Radikal gazetesinden Abdullah kılıç’ın haberine göre, Nâzım Hikmet’in 54 yıl önce vatan hasretiyle yazdığı şiirlerin ilham kaynağı Prag kenti. Şarl Meydanı, Prag Şatosu, Vatslav Caddesi, Doktor Faust’un evi, nehirler, köprüler… ancak şairin asıl özlemi Türkiye, eşi, dostları ve oğlu.

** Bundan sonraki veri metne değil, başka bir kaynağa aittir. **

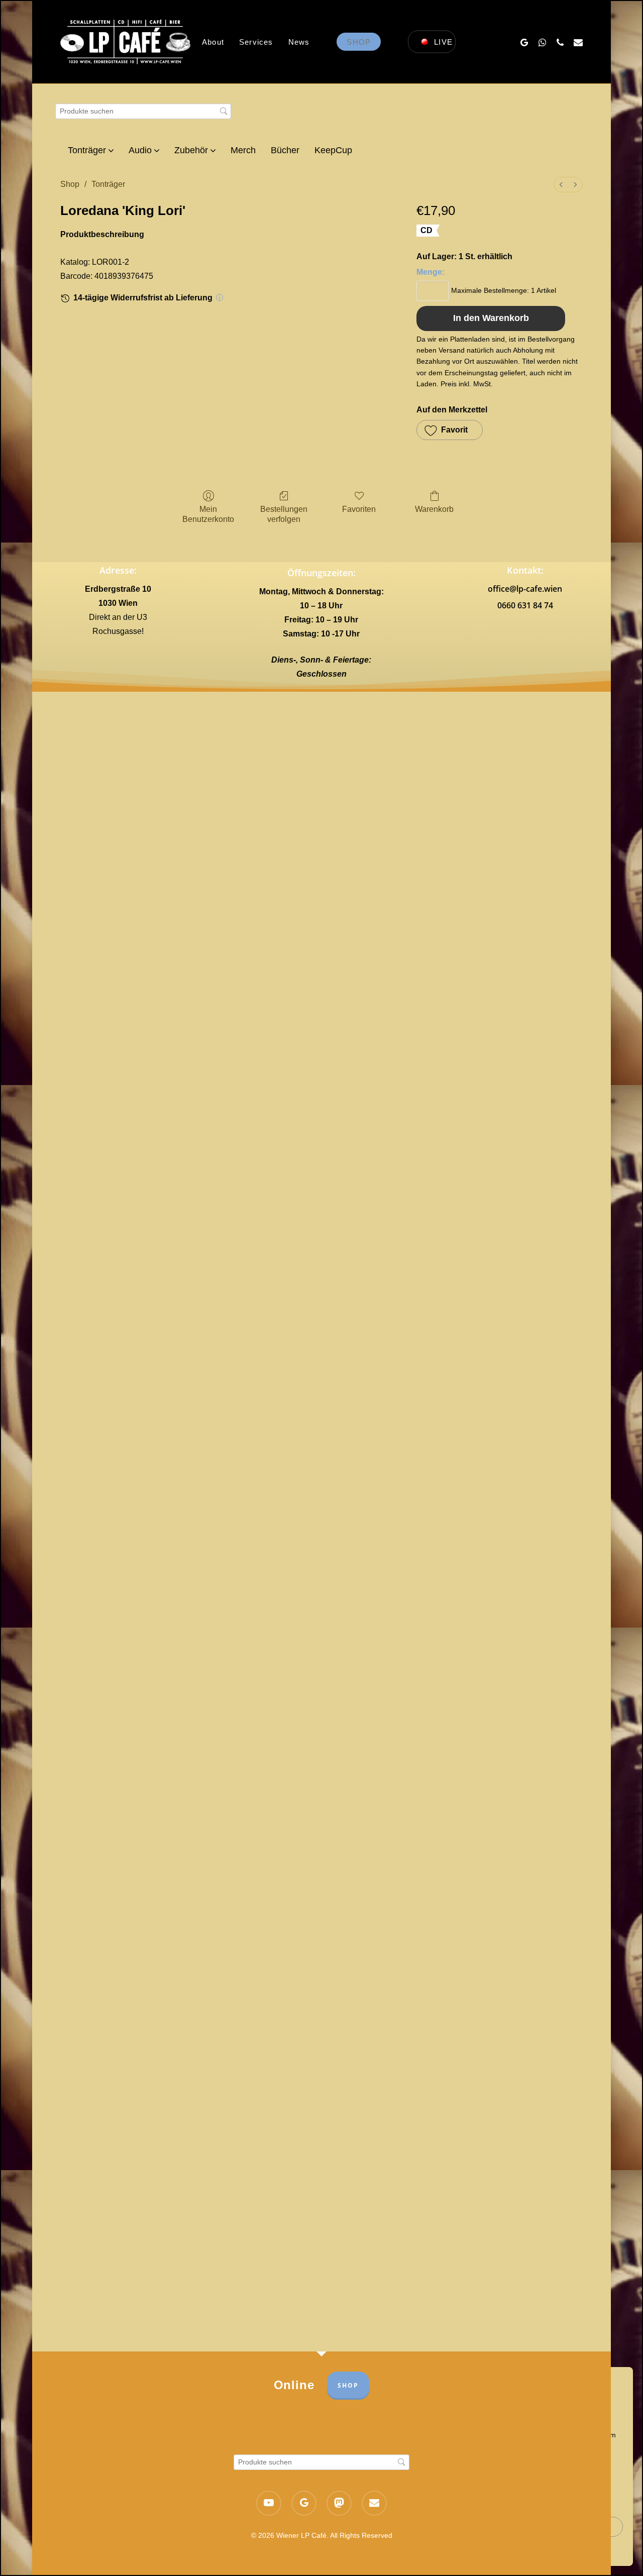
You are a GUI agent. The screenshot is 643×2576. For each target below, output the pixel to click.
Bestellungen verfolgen (283, 514)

Bu hasretini dizelere dökmüş. Nâzım’ın Prag’da yazdığı dizeler, sanki İstanbul için yazılmış. Prag’ın nehirlerine, tarihi köprülerine bakarken, aslında İstanbul vardı gönlünde… Belki de bu yüzden Prag şiirlerini okurken İstanbul geliyor okurun aklına…
Haberin devamı için bkz: https://www.ntvmsnbc.com/id/25205440/
…düşünüyorum da vatan hasreti ile yanıp tutuşan sevgili; Nazım Hikmet…
kalemi ile bize bu kadar çok hissettirir ve dokundurabilir yüreğimize …
teşekkürler.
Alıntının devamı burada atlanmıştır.